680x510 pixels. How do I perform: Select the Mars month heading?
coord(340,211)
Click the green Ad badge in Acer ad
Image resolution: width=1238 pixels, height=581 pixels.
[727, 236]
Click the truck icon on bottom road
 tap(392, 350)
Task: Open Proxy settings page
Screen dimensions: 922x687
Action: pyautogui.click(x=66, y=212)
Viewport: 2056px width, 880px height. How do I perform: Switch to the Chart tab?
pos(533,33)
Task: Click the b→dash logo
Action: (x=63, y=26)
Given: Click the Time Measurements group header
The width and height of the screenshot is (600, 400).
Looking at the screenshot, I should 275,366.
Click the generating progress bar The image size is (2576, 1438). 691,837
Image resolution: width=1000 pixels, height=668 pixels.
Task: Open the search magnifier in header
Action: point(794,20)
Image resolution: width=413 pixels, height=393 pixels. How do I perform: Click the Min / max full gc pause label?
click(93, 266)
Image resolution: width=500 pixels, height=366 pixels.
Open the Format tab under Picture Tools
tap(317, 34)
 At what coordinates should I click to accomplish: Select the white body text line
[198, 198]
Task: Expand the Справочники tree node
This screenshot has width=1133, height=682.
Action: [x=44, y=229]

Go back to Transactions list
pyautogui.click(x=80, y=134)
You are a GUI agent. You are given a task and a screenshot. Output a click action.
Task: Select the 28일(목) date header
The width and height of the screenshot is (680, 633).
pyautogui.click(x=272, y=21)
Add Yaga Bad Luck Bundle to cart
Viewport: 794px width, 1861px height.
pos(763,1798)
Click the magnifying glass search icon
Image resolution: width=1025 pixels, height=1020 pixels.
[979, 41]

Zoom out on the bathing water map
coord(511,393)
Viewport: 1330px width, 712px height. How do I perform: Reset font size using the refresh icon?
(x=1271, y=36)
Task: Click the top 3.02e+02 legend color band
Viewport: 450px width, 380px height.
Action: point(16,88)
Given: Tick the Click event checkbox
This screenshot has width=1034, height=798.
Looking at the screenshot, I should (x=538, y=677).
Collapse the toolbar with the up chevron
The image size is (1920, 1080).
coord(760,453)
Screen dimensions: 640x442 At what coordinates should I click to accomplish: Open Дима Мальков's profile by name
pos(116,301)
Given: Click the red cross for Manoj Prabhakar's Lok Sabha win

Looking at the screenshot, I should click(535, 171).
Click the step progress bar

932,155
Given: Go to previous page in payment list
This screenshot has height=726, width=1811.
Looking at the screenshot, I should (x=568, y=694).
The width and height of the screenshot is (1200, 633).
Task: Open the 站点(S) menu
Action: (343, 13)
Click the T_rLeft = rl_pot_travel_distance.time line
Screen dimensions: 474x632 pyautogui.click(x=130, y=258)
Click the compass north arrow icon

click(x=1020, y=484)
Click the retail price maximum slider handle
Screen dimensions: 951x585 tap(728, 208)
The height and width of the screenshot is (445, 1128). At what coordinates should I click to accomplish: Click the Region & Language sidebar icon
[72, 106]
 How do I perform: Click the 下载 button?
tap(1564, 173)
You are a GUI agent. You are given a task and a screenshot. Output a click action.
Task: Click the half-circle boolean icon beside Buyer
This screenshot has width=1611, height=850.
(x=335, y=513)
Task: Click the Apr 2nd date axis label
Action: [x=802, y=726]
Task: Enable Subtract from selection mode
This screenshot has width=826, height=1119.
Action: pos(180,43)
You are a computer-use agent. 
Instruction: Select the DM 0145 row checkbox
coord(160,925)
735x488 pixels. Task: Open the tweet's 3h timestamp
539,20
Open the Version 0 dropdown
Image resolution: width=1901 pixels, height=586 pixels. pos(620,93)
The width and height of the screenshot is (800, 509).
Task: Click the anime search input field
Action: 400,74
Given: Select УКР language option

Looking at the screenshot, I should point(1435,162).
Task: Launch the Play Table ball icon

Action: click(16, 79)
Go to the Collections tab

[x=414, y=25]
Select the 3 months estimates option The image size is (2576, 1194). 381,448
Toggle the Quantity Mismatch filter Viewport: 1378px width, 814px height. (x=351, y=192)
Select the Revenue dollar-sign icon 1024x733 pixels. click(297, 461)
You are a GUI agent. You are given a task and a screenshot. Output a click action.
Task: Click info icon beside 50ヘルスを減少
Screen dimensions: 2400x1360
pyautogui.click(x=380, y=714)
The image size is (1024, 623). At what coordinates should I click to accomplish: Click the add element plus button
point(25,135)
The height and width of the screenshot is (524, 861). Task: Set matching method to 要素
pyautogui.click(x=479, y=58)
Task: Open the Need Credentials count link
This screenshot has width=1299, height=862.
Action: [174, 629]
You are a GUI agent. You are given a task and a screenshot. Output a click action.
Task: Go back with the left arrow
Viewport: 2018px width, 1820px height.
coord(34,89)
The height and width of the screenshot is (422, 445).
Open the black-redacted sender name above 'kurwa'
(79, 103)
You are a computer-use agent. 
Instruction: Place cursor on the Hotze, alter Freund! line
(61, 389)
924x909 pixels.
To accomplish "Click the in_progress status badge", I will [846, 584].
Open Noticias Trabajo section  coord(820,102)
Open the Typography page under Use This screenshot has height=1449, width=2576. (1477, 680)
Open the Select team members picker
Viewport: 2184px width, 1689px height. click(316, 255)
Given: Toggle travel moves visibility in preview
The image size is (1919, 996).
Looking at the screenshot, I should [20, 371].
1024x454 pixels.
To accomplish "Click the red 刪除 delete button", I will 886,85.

^^^^^^^^^^^^^^^^

» **TASK INSTRUCTIONS**:
Rewrite all the entries above, changing "Proxy" to "Network" and leaving everything else as it is.

» **ANSWER TO THIS EXERCISE**:
680x510 pixels. How do I perform: Select the Mars month heading?
coord(340,211)
Click the green Ad badge in Acer ad
Image resolution: width=1238 pixels, height=581 pixels.
[727, 236]
Click the truck icon on bottom road
 tap(392, 350)
Task: Open Network settings page
Screen dimensions: 922x687
Action: pyautogui.click(x=66, y=212)
Viewport: 2056px width, 880px height. How do I perform: Switch to the Chart tab?
pos(533,33)
Task: Click the b→dash logo
Action: (x=63, y=26)
Given: Click the Time Measurements group header
The width and height of the screenshot is (600, 400).
Looking at the screenshot, I should 275,366.
Click the generating progress bar The image size is (2576, 1438). 691,837
Image resolution: width=1000 pixels, height=668 pixels.
Task: Open the search magnifier in header
Action: point(794,20)
Image resolution: width=413 pixels, height=393 pixels. How do I perform: Click the Min / max full gc pause label?
click(93, 266)
Image resolution: width=500 pixels, height=366 pixels.
Open the Format tab under Picture Tools
tap(317, 34)
 At what coordinates should I click to accomplish: Select the white body text line
[198, 198]
Task: Expand the Справочники tree node
This screenshot has width=1133, height=682.
Action: [x=44, y=229]

Go back to Transactions list
pyautogui.click(x=80, y=134)
You are a GUI agent. You are given a task and a screenshot. Output a click action.
Task: Select the 28일(목) date header
The width and height of the screenshot is (680, 633).
pyautogui.click(x=272, y=21)
Add Yaga Bad Luck Bundle to cart
Viewport: 794px width, 1861px height.
pos(763,1798)
Click the magnifying glass search icon
Image resolution: width=1025 pixels, height=1020 pixels.
[979, 41]

Zoom out on the bathing water map
coord(511,393)
Viewport: 1330px width, 712px height. How do I perform: Reset font size using the refresh icon?
(x=1271, y=36)
Task: Click the top 3.02e+02 legend color band
Viewport: 450px width, 380px height.
Action: point(16,88)
Given: Tick the Click event checkbox
This screenshot has width=1034, height=798.
Looking at the screenshot, I should (x=538, y=677).
Collapse the toolbar with the up chevron
The image size is (1920, 1080).
coord(760,453)
Screen dimensions: 640x442 At what coordinates should I click to accomplish: Open Дима Мальков's profile by name
pos(116,301)
Given: Click the red cross for Manoj Prabhakar's Lok Sabha win

Looking at the screenshot, I should click(535, 171).
Click the step progress bar

932,155
Given: Go to previous page in payment list
This screenshot has height=726, width=1811.
Looking at the screenshot, I should (x=568, y=694).
The width and height of the screenshot is (1200, 633).
Task: Open the 站点(S) menu
Action: (343, 13)
Click the T_rLeft = rl_pot_travel_distance.time line
Screen dimensions: 474x632 pyautogui.click(x=130, y=258)
Click the compass north arrow icon

click(x=1020, y=484)
Click the retail price maximum slider handle
Screen dimensions: 951x585 tap(728, 208)
The height and width of the screenshot is (445, 1128). At what coordinates should I click to accomplish: Click the Region & Language sidebar icon
[72, 106]
 How do I perform: Click the 下载 button?
tap(1564, 173)
You are a GUI agent. You are given a task and a screenshot. Output a click action.
Task: Click the half-circle boolean icon beside Buyer
This screenshot has width=1611, height=850.
(x=335, y=513)
Task: Click the Apr 2nd date axis label
Action: [x=802, y=726]
Task: Enable Subtract from selection mode
This screenshot has width=826, height=1119.
Action: pos(180,43)
You are a computer-use agent. 
Instruction: Select the DM 0145 row checkbox
coord(160,925)
735x488 pixels. Task: Open the tweet's 3h timestamp
539,20
Open the Version 0 dropdown
Image resolution: width=1901 pixels, height=586 pixels. pos(620,93)
The width and height of the screenshot is (800, 509).
Task: Click the anime search input field
Action: 400,74
Given: Select УКР language option

Looking at the screenshot, I should point(1435,162).
Task: Launch the Play Table ball icon

Action: click(16, 79)
Go to the Collections tab

[x=414, y=25]
Select the 3 months estimates option The image size is (2576, 1194). 381,448
Toggle the Quantity Mismatch filter Viewport: 1378px width, 814px height. (x=351, y=192)
Select the Revenue dollar-sign icon 1024x733 pixels. click(297, 461)
You are a GUI agent. You are given a task and a screenshot. Output a click action.
Task: Click info icon beside 50ヘルスを減少
Screen dimensions: 2400x1360
pyautogui.click(x=380, y=714)
The image size is (1024, 623). At what coordinates should I click to accomplish: Click the add element plus button
point(25,135)
The height and width of the screenshot is (524, 861). Task: Set matching method to 要素
pyautogui.click(x=479, y=58)
Task: Open the Need Credentials count link
This screenshot has width=1299, height=862.
Action: [174, 629]
You are a GUI agent. You are given a task and a screenshot. Output a click action.
Task: Go back with the left arrow
Viewport: 2018px width, 1820px height.
coord(34,89)
The height and width of the screenshot is (422, 445).
Open the black-redacted sender name above 'kurwa'
(79, 103)
You are a computer-use agent. 
Instruction: Place cursor on the Hotze, alter Freund! line
(61, 389)
924x909 pixels.
To accomplish "Click the in_progress status badge", I will [846, 584].
Open Noticias Trabajo section  coord(820,102)
Open the Typography page under Use This screenshot has height=1449, width=2576. (1477, 680)
Open the Select team members picker
Viewport: 2184px width, 1689px height. click(316, 255)
Given: Toggle travel moves visibility in preview
The image size is (1919, 996).
Looking at the screenshot, I should [20, 371].
1024x454 pixels.
To accomplish "Click the red 刪除 delete button", I will 886,85.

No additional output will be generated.